--- Selected excerpt ---
>>>>>

Version 43 of vfs::zip

Updated 2007-05-18 19:22:07 by lvirden

vfs::zip aka zipvfs is a part of the tclvfs package. Bug reports, patches, enhancement requests, etc. go there.


NJG Jun 22, 2004

Recently I have fetched close on a hundred zip archives from the Internet each containing several tens of small ASCII files. (All describing sokoban levels if you want to know. What sokoban is you have to find out for yourself. (LV See also tkSokoban.) Having eyed tclvfs for some time I wrote up a small Tcl program for extracting them that intended to do the job with the vfs::zip package.

I immediately got a laconic "bad header" message. Now I don't give up so easily. (Especially because all the other unzippers I have could handle the archive.) Took a zip format specification, displayed the archive in a hex editor and went at deciphering the content together with the operation of zipvfs.tcl (in Tcl/lib/vfs1.3/). Soon enough I located the cause of the problem: the code assumes that the start of the "end of archive" record is at offset 22 from the end of the file. Which is not necessarily true even according to the format spec. My files all contained a trailing 0x0A (end of line), which is how the original zipper represented the zero length string specified in the "end of archive" record. I think the correction is obvious (locate the record by searching for its signature) but I don't think I am the proper one to do it. But I did write a simple script that removed these trailing linefeeds.

My small Tcl program then happily run to completion and I was rather pleased with myself ... until I found the first file that contained seemingly binary garbage. (In fact I found 22 of them.) I copy it here in hex form:

 2dcc310a80301044d13e903b7c582bad6cedc4ca2244d41b684041118201bdbdc638d563d81d9018ad400a4814c9858c8fe4bc792991423c10be3689f4ffcf8cebb9b90ad336bd6dec60ec40596a558773397c457defceaf1373a073db112ead1e

(Let me not forget to mention that the compression method is deflate (#8).)

Back to debugging. The first fact I found was that the content was not garbage at all; it was the compressed form of the file copied unchanged from the archive. My second finding was that by default Trf (and eventually some version of zlib) was called to do uncompressing.

<<<<<

--- Data excerpt ---
>>>>>

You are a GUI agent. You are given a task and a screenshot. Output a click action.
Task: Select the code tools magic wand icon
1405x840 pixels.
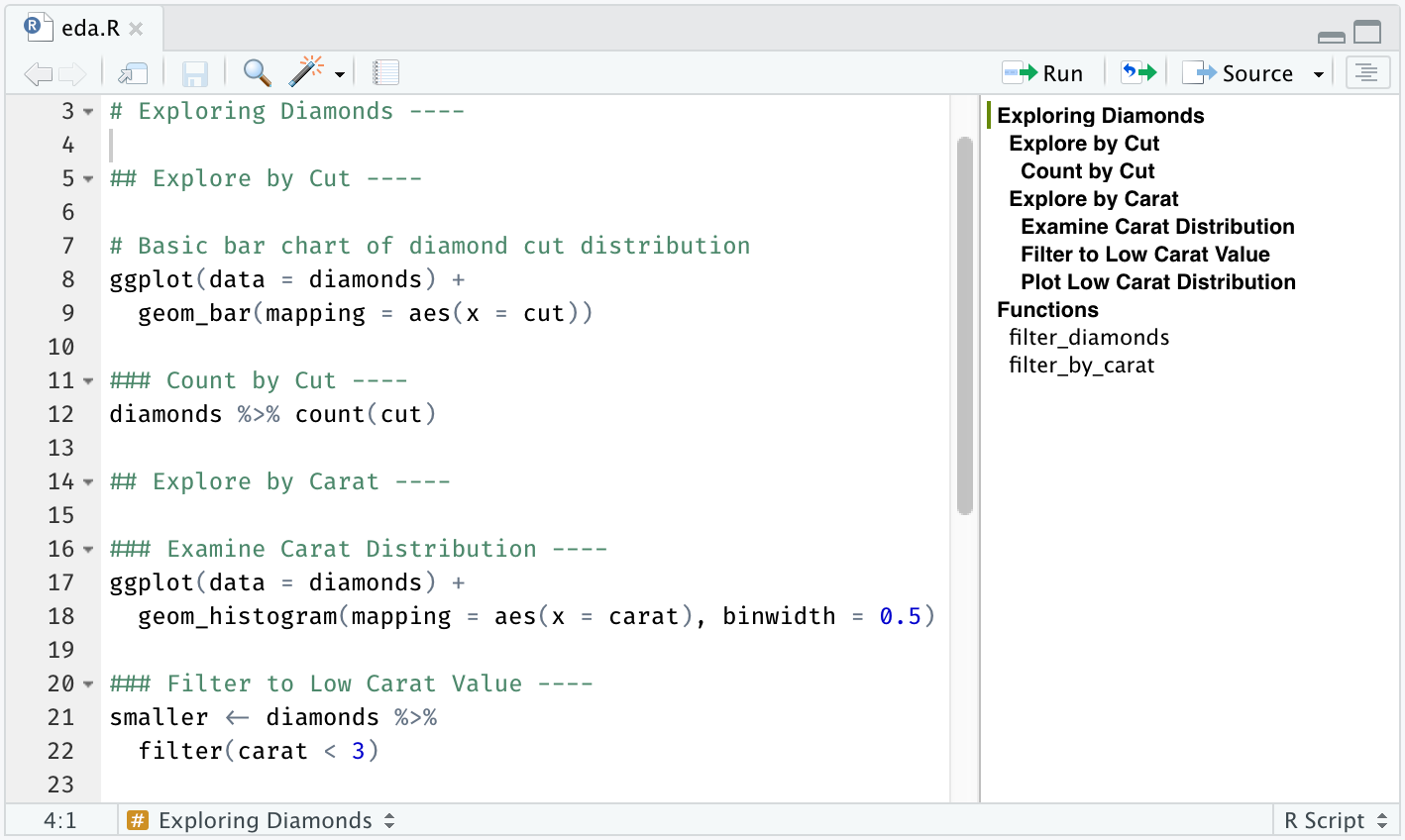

<<<<<

--- Tasks for this exercise ---
a. Write out the part of the vfs::zip page above between "(Let me not" and "to do uncompressing.", inclusive, without changing anything.
b. Pick up the vfs::zip page after its last sentence and carry it on.

--- Answers to each task ---
a.
(Let me not forget to mention that the compression method is deflate (#8).)

Back to debugging. The first fact I found was that the content was not garbage at all; it was the compressed form of the file copied unchanged from the archive. My second finding was that by default Trf (and eventually some version of zlib) was called to do uncompressing.

b.
Then I run the program again but modified to collect all these cases. My third observation was that the first octet was always 0x2d and the second octets were very similar and seemingly following some pattern. Not by chance, according to the PKzip spec these two constitute a flag byte describing the representation of the following content.

That's it. I am finished. Someone more knowledgeable in this area could do something about it. Would be real nice.


This might this be the same problem I found with vfs::zip...my fix (more of a workaround) has been checked in but I don't know when exactly. You can search the page revisions on Chuck Ferril to see the change I made to get deflate working with OpenOffice files.


Have these problems been submitted as bug reports to the tclvfs sf.net project? Yes, as far as I know it has

Vince says he sees no open bug reports against tclvfs for any of the above.


NJG June 29, 2004 (CET)

Sorry, I could not come back to the wiki sooner.

No, I have not submitted any bug report yet. For a couple of reasons:

  • there should have been two -- only the first problem belongs strictly to tclvfs the other concerns Trf;
  • on second thought I decided to take care of them myself (I am not that lame after all).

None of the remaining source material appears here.